### Exercise objective:
Reproduce the following rows verbatim.

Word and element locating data
┄┄┄┄┄┄┄┄┄┄

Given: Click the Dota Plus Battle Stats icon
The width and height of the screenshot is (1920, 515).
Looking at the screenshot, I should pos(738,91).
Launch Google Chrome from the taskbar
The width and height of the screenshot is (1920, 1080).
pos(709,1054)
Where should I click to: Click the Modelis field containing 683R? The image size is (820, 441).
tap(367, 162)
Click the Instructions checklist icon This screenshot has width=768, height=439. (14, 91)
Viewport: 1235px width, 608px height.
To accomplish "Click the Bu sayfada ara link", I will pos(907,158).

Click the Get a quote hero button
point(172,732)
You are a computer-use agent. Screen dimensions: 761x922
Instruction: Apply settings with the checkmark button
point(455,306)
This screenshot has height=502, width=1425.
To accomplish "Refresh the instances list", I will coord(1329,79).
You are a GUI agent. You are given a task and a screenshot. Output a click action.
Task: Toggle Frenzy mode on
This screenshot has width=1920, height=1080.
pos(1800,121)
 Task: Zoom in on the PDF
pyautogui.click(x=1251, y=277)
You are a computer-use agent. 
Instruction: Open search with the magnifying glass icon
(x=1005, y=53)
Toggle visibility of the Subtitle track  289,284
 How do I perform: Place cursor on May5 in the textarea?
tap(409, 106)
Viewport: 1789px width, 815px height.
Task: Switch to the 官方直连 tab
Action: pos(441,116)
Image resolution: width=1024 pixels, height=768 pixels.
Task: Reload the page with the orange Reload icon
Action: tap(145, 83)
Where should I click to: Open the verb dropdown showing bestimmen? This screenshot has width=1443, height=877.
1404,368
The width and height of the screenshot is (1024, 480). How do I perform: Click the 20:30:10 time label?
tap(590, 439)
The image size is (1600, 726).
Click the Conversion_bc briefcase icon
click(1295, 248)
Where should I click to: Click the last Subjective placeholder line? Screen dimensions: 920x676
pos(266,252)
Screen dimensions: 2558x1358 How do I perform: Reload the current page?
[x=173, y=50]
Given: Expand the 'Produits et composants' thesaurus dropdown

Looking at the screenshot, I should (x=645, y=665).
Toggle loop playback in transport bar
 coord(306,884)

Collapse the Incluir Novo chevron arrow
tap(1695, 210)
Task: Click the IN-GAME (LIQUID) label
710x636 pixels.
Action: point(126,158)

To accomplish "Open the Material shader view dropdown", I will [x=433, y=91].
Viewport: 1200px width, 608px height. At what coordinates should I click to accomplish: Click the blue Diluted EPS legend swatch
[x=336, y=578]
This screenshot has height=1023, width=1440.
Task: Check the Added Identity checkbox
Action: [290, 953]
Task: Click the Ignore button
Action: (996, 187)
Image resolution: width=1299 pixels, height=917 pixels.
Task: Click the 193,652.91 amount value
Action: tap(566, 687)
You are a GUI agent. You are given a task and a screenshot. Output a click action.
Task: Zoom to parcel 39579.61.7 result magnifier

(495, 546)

┄┄┄┄┄┄┄┄┄┄

### Answer in full:
Given: Click the Dota Plus Battle Stats icon
The width and height of the screenshot is (1920, 515).
Looking at the screenshot, I should pos(738,91).
Launch Google Chrome from the taskbar
The width and height of the screenshot is (1920, 1080).
pos(709,1054)
Where should I click to: Click the Modelis field containing 683R? The image size is (820, 441).
tap(367, 162)
Click the Instructions checklist icon This screenshot has width=768, height=439. (14, 91)
Viewport: 1235px width, 608px height.
To accomplish "Click the Bu sayfada ara link", I will pos(907,158).

Click the Get a quote hero button
point(172,732)
You are a computer-use agent. Screen dimensions: 761x922
Instruction: Apply settings with the checkmark button
point(455,306)
This screenshot has height=502, width=1425.
To accomplish "Refresh the instances list", I will coord(1329,79).
You are a GUI agent. You are given a task and a screenshot. Output a click action.
Task: Toggle Frenzy mode on
This screenshot has width=1920, height=1080.
pos(1800,121)
 Task: Zoom in on the PDF
pyautogui.click(x=1251, y=277)
You are a computer-use agent. 
Instruction: Open search with the magnifying glass icon
(x=1005, y=53)
Toggle visibility of the Subtitle track  289,284
 How do I perform: Place cursor on May5 in the textarea?
tap(409, 106)
Viewport: 1789px width, 815px height.
Task: Switch to the 官方直连 tab
Action: pos(441,116)
Image resolution: width=1024 pixels, height=768 pixels.
Task: Reload the page with the orange Reload icon
Action: tap(145, 83)
Where should I click to: Open the verb dropdown showing bestimmen? This screenshot has width=1443, height=877.
1404,368
The width and height of the screenshot is (1024, 480). How do I perform: Click the 20:30:10 time label?
tap(590, 439)
The image size is (1600, 726).
Click the Conversion_bc briefcase icon
click(1295, 248)
Where should I click to: Click the last Subjective placeholder line? Screen dimensions: 920x676
pos(266,252)
Screen dimensions: 2558x1358 How do I perform: Reload the current page?
[x=173, y=50]
Given: Expand the 'Produits et composants' thesaurus dropdown

Looking at the screenshot, I should (x=645, y=665).
Toggle loop playback in transport bar
 coord(306,884)

Collapse the Incluir Novo chevron arrow
tap(1695, 210)
Task: Click the IN-GAME (LIQUID) label
710x636 pixels.
Action: point(126,158)

To accomplish "Open the Material shader view dropdown", I will [x=433, y=91].
Viewport: 1200px width, 608px height. At what coordinates should I click to accomplish: Click the blue Diluted EPS legend swatch
[x=336, y=578]
This screenshot has height=1023, width=1440.
Task: Check the Added Identity checkbox
Action: [290, 953]
Task: Click the Ignore button
Action: (996, 187)
Image resolution: width=1299 pixels, height=917 pixels.
Task: Click the 193,652.91 amount value
Action: tap(566, 687)
You are a GUI agent. You are given a task and a screenshot. Output a click action.
Task: Zoom to parcel 39579.61.7 result magnifier

(495, 546)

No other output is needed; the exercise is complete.